Пожилая женщина тихо вздохнула и продолжала:
— В таком виде тебе нельзя возвращаться домой, Феридэ. Пойдём, дочь моя, я положу тебя наверху, поспи немного. Я перевезу сюда твои вещи и Мунисэ. До отъезда поживёшь у меня.
До вечера провалялась я наверху в комнате мюдюре-ханым, просыпалась и снова засыпала. Когда я открывала глаза, старая женщина подходила к кровати, клала мне руку на лоб, гладила волосы, которые я теперь, как все девушки Ч…, заплетала в две толстые косы.
— Ты больна, Феридэ? У тебя что-нибудь болит, дочь моя? — беспокоилась она.
Я была здорова, но бессильно откидывала голову на подушке и нежилась, точно маленькая девочка. Мне казалось, чем больше она меня будет целовать и ласкать, тем больше тепла останется в моём сердце, тем дольше я буду помнить любовь этой суровой женщины. В дни одиночества и огорчений, которые ещё будут впереди, эта вновь обретённая материнская любовь согреет меня.
Закутавшись в пальто, я сидела на ветру до тех пор, пока не скрылась луна. Палуба была пуста. Только какой-то долговязый пассажир, облокотившись на перила, насвистывал грустные мелодии, подставив ветру лицо. За весь вечер он ни разу не изменил своей позы.
Я знаю и люблю море. Для меня это нечто одушевлённое, живущее своей внутренней жизнью. Оно всегда смеётся, говорит, стонет, сердится. Но в ту ночь чёрная водяная пустыня показалась мне огромным бесконечным одиночеством, тоскливым и безутешным.
Я спустилась в каюту. Меня знобило, словно ночная сырость проникла до самых костей. Мунисэ спала на койке. Прислушиваясь к толчкам и стуку, которые раздавались где-то внизу, в глубине, точно биение сердца этого великого одиночества, я села за свой дневник.
Сегодня мюдюре-ханым проводила меня на пристань. Я не попрощалась ни с кем из своих знакомых, только зашла к пожилой соседке, так похожей на мою тётку, и, закрыв глаза, слушала, как она в последний раз называет меня по имени «Феридэ»…
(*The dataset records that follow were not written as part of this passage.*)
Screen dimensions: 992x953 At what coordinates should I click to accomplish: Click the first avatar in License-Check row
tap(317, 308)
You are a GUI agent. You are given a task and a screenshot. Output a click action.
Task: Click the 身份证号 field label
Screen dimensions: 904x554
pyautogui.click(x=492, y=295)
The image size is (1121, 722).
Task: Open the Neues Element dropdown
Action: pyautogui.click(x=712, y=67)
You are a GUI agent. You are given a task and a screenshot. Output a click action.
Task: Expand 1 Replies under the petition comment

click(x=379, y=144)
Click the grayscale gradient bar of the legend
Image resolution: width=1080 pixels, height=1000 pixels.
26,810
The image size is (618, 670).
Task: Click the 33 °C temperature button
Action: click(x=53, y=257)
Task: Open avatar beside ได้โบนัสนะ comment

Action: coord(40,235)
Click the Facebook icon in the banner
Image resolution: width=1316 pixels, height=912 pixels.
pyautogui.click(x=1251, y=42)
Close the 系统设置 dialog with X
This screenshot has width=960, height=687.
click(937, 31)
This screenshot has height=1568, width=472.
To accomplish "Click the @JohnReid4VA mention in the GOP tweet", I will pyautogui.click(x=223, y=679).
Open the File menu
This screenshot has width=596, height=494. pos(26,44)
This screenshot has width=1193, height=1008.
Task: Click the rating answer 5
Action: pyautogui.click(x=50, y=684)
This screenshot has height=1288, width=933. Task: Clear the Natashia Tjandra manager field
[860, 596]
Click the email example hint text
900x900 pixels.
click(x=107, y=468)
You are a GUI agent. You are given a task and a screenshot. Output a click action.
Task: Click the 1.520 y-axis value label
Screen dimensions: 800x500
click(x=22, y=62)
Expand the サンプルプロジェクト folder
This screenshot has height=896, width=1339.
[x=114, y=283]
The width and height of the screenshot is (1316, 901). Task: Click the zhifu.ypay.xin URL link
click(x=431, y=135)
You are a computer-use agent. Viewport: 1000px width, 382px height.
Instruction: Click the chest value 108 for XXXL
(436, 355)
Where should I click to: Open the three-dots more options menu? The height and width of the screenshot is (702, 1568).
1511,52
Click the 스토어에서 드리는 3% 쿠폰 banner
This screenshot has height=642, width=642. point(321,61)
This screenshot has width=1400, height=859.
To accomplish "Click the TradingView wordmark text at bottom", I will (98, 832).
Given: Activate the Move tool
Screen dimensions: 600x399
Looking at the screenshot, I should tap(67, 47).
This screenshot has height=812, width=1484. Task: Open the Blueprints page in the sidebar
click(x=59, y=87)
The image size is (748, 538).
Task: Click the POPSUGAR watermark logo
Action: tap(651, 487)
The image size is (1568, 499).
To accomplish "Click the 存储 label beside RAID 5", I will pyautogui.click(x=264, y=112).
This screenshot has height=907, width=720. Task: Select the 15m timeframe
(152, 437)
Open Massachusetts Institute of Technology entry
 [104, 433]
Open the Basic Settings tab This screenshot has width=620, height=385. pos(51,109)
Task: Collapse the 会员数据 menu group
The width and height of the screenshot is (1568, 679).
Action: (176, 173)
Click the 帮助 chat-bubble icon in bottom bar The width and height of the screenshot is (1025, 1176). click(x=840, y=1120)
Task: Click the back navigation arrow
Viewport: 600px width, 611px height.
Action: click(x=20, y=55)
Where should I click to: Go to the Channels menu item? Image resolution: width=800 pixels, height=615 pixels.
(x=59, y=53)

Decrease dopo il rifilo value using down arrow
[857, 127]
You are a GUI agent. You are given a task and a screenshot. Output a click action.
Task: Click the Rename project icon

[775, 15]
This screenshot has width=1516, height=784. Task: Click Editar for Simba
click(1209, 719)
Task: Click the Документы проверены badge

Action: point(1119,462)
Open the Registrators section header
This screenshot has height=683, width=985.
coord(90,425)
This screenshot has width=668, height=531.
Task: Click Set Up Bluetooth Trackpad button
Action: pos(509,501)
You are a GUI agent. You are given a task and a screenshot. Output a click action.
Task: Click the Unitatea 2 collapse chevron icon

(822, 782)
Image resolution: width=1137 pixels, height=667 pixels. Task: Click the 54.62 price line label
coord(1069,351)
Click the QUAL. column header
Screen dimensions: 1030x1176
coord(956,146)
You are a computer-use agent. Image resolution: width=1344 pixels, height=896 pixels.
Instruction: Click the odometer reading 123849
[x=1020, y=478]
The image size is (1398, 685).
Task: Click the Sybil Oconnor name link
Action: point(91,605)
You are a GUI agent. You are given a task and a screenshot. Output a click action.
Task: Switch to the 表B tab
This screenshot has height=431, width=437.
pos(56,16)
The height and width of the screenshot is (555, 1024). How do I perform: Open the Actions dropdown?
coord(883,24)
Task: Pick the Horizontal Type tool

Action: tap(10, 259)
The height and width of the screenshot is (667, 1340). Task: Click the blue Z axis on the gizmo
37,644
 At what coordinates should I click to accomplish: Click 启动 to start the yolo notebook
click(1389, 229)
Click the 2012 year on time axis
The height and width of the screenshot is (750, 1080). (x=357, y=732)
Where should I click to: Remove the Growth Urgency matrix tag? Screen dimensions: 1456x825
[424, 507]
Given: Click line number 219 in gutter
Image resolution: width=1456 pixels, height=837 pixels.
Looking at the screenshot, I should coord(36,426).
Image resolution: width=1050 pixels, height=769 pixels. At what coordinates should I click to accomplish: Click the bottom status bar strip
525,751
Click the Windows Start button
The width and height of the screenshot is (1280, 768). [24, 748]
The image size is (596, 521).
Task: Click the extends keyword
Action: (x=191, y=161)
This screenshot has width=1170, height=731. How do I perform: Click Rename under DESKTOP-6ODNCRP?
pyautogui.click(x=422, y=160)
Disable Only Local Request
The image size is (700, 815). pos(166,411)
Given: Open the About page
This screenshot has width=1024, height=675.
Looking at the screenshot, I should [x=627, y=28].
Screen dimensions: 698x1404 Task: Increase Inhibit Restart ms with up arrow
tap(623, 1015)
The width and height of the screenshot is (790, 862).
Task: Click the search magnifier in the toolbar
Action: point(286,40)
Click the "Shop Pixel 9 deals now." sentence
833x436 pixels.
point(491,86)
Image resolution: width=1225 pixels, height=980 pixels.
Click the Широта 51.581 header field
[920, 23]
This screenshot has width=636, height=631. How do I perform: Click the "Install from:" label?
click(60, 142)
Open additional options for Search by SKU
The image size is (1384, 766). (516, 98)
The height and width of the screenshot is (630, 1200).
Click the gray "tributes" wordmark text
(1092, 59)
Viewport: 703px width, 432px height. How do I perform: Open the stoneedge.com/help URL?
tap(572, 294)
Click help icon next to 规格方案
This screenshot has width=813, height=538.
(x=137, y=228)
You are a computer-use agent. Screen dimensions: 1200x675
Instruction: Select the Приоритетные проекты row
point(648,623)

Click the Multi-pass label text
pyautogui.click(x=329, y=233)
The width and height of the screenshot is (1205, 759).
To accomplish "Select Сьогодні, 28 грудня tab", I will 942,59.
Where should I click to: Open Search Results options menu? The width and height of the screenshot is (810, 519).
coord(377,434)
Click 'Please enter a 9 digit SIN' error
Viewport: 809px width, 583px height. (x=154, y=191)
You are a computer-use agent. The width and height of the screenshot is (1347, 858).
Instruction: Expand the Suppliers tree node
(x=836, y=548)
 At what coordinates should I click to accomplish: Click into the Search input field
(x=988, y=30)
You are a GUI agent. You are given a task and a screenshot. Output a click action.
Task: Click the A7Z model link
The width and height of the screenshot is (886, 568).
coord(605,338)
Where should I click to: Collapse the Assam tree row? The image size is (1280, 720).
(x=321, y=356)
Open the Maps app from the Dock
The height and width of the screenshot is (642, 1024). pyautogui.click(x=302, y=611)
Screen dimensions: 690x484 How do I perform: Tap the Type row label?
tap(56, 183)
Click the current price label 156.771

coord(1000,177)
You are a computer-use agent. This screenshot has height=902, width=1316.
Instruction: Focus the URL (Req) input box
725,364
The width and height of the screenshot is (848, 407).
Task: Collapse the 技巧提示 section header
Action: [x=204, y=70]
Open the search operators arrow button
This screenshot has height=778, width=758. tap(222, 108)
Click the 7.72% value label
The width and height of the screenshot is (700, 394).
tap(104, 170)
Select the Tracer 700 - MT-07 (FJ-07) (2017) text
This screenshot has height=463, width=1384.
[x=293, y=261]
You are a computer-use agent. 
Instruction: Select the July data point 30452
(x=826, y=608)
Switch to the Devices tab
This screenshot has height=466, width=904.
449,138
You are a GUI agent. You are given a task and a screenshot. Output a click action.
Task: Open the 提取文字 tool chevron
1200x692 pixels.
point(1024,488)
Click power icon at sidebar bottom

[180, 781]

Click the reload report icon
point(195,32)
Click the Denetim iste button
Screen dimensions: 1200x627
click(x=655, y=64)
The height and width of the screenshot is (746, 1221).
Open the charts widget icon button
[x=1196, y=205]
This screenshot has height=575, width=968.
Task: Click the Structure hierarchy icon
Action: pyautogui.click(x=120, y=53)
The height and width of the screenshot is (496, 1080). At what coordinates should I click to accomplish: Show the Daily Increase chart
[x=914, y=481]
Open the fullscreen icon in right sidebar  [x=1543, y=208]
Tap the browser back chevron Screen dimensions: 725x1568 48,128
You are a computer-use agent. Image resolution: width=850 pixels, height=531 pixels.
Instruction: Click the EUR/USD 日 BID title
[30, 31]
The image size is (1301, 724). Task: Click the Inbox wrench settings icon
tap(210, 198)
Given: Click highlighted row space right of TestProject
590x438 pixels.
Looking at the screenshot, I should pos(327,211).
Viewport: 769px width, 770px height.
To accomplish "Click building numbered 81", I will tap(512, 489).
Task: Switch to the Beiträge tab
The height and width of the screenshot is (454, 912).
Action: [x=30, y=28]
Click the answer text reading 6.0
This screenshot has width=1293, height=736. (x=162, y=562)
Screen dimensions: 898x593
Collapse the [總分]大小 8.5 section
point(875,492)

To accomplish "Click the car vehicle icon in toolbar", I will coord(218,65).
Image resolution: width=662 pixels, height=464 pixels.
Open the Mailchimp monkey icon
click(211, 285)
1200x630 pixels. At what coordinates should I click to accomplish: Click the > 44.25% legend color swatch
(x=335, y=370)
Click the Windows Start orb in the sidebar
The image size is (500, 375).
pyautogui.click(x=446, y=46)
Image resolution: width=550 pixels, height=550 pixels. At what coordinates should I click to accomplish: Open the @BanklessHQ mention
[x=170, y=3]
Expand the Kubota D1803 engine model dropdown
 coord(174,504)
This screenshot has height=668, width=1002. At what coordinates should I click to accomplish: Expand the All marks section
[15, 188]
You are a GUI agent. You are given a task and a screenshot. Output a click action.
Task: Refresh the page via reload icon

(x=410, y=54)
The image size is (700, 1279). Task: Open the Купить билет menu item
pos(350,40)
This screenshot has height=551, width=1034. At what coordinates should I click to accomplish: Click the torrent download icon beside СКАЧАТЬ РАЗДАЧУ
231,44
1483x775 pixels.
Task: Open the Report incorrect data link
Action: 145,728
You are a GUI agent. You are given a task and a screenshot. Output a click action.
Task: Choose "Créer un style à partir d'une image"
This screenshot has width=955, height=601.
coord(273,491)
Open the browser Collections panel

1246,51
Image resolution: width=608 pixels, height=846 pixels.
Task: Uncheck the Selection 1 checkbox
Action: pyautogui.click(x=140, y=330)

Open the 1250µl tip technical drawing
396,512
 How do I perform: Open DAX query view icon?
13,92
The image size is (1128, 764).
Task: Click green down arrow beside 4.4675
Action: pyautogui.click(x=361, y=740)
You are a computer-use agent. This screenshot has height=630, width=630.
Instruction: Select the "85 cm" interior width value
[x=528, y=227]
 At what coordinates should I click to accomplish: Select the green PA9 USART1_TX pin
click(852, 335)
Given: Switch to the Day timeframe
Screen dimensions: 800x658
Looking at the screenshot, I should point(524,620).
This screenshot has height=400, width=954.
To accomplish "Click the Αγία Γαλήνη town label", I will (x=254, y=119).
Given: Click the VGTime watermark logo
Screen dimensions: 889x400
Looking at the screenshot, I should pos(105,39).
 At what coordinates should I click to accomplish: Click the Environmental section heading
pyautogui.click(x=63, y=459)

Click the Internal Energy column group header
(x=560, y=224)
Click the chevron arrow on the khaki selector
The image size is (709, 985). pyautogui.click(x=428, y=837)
В Б… мы оставили Мазлума, а теперь пришлось расстаться с нашими птицами. Я поручила их мюдюре-ханым.
Добрая женщина сказала:
— Феридэ, раз ты их так любишь, выпусти на волю своей рукой. Так будет более угодно аллаху.
Я грустно улыбнулась.
— Нет, мюдюре-ханым. Раньше я согласилась бы с вами. Но теперь думаю иначе. Птицы — это неразумные существа, которые сами не знают, чего хотят. Пока не вырвутся из клетки, они бьются и страдают. Но уверены ли вы, что на воле их ждёт счастье? Нет, это не так… Я думаю, эти несчастные, несмотря ни на что, привыкают к своим клеткам, а если им удается вырваться на свободу, они всю ночь напролёт тоскуют, сидя на ветке, спрятав головы под крылья, или, уставившись крошечными глазками на освещённые окна, вспоминают прежнюю жизнь. Птиц надо насильно сажать в клетку, мюдюре-ханым, насильно, насильно… — Слёзы душили меня.